> Set problem: Report each line in the listing below that contains the word "dimensions", copying the whole line. Treat uppercase and lowercase as different.
— start of Input material —
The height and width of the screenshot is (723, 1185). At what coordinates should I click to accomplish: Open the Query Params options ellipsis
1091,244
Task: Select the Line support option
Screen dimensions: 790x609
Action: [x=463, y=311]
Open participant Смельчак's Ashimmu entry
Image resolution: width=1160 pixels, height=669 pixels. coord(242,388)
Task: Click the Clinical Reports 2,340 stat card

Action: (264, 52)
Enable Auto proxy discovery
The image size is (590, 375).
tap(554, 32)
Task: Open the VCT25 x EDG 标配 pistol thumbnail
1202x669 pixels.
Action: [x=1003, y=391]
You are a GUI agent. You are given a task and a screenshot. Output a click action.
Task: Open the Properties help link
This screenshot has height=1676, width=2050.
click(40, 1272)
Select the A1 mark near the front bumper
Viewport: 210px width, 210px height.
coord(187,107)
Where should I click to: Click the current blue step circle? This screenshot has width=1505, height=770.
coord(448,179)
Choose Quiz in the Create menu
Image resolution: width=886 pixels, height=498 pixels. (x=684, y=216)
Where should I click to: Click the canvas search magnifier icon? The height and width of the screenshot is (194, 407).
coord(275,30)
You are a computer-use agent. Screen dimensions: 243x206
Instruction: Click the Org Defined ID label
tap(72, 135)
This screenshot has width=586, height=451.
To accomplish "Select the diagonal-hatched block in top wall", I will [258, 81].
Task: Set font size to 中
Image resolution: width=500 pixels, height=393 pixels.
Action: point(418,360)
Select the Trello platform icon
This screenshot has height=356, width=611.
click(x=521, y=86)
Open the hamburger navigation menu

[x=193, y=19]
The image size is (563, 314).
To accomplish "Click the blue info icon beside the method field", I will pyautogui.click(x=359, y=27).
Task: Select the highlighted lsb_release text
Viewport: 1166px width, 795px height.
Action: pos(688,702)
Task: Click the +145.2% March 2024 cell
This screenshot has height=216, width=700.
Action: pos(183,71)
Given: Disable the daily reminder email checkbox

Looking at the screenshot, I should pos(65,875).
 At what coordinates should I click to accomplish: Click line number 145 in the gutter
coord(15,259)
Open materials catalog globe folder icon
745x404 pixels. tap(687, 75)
— end of Input material —
> Full solution:
Screen dimensions: 790x609
You are a computer-use agent. Screen dimensions: 243x206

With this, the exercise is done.